Rakesh Tandon

Personal information
- Full name: Rakesh Prithviraj Tandon
- Born: 27 February 1953 (age 73) Bangalore, India
- Batting: Right-handed
- Bowling: Right-arm leg-spin

Domestic team information
- 1969-70 to 1971-72: Vidarbha
- 1971-72: Central Zone
- 1972-73 to 1977-78: Bombay
- 1975-76: West Zone

Career statistics
| Competition | First-class |
| Matches | 50 |
| Runs scored | 1202 |
| Batting average | 24.53 |
| 100s/50s | 2/5 |
| Top score | 142* |
| Balls bowled | 6252 |
| Wickets | 108 |
| Bowling average | 28.62 |
| 5 wickets in innings | 2 |
| 10 wickets in match | – |
| Best bowling | 6/34 |
| Catches/stumpings | 44/– |
- Source: Cricinfo, 23 December 2017

= Rakesh Tandon =

Indian cricketer

Rakesh Prithviraj Tandon (born 27 February 1953) is a former cricketer who played first-class cricket in India from 1969 to 1977.
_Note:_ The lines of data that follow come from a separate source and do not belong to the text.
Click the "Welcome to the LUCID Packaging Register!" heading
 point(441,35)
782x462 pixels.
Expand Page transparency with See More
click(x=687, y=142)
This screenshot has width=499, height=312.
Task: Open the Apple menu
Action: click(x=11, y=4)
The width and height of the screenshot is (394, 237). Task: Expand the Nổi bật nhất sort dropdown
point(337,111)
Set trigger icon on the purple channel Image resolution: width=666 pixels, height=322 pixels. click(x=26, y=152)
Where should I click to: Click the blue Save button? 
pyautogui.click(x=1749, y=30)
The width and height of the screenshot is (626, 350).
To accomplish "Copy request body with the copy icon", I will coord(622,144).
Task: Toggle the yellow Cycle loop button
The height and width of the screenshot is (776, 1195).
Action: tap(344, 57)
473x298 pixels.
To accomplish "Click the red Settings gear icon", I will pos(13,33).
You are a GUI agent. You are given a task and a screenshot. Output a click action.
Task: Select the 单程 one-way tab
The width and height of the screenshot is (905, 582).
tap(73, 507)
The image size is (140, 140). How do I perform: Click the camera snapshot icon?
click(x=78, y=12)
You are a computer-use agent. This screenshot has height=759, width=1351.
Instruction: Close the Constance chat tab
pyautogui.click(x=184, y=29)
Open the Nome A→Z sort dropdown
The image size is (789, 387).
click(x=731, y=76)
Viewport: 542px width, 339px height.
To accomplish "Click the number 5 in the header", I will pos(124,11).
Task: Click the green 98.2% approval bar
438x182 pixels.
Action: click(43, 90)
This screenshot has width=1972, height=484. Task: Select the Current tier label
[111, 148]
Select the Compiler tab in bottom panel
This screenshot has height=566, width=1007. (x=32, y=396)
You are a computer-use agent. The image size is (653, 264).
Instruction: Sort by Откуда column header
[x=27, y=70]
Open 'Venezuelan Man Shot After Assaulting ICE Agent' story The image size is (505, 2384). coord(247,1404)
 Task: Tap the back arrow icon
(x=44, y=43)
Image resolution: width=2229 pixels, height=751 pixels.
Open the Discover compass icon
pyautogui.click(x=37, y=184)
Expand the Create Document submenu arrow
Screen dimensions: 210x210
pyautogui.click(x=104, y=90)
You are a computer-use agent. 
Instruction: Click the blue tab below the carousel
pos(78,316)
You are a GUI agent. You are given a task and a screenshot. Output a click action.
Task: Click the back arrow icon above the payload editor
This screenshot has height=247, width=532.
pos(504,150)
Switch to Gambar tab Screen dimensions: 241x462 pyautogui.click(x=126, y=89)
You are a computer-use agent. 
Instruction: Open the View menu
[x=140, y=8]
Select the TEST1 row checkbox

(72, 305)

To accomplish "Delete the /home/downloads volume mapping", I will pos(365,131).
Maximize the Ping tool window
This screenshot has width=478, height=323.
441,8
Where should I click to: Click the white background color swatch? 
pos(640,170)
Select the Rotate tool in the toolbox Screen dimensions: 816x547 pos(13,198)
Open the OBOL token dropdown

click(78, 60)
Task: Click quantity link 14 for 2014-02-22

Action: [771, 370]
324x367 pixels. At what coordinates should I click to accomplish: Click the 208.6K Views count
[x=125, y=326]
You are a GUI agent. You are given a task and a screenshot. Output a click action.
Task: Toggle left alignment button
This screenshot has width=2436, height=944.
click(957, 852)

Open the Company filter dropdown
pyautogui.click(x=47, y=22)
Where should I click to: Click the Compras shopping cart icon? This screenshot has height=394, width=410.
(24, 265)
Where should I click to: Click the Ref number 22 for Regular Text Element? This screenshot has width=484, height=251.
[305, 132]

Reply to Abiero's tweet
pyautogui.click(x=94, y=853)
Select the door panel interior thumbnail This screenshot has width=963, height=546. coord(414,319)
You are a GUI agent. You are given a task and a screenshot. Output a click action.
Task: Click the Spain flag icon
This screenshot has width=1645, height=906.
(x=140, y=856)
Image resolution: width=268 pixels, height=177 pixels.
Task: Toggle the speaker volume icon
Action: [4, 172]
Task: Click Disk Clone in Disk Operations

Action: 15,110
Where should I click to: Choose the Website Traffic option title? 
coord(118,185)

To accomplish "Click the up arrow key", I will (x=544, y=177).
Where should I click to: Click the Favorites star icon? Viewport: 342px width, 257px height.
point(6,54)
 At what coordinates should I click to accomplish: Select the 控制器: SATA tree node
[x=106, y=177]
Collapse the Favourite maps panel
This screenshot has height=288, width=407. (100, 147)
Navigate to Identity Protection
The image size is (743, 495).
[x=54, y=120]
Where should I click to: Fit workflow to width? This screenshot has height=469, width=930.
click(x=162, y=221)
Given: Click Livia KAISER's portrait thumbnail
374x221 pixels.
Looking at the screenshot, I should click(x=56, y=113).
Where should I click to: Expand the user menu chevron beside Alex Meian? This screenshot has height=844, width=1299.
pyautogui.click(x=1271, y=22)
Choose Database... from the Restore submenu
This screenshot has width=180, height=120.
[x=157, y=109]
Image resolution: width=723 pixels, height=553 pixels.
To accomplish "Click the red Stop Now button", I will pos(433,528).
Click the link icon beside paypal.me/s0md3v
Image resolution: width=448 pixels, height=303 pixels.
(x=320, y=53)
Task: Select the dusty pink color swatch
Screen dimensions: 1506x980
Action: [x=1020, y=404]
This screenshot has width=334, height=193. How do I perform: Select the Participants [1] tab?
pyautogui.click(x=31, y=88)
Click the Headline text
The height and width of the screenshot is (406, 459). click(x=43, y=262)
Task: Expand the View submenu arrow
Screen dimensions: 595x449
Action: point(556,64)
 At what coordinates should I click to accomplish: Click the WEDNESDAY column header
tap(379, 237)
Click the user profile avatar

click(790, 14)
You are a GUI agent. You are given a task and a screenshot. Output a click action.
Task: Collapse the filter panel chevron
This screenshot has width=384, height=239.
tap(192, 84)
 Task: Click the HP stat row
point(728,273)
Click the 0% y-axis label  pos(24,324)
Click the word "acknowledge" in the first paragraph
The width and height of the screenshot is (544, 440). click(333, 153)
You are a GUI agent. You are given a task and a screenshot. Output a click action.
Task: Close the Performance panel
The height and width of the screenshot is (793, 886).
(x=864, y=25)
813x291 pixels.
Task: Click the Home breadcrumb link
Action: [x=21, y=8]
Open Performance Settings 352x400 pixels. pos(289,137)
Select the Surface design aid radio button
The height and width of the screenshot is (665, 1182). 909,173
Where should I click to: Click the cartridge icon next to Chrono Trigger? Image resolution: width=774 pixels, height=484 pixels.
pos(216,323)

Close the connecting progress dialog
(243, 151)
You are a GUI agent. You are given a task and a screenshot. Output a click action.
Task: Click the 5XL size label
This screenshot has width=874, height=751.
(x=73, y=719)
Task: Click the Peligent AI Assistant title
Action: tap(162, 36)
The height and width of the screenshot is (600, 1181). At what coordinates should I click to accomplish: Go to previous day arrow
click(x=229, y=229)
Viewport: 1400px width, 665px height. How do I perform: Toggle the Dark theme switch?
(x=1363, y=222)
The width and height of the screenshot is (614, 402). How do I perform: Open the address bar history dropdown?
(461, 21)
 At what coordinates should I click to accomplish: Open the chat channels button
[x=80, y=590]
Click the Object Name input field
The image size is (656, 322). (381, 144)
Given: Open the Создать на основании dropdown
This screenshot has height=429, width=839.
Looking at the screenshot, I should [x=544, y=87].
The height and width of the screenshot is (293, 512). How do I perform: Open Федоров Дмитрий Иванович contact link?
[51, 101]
Rakesh Tandon was a leg-spin bowler, lower-order batsman and fine close-in fielder. His best bowling figures were 6 for 34 for Central Zone against North Zone in the Duleep Trophy in 1971-72, when he and Salim Durani dismissed North Zone for 85. His highest score was 142 not out for Bombay against Baroda in the Ranji Trophy in 1976-77. He played in two matches for India against the visiting Sri Lankan team in 1975-76 in the days before Sri Lanka achieved Test status.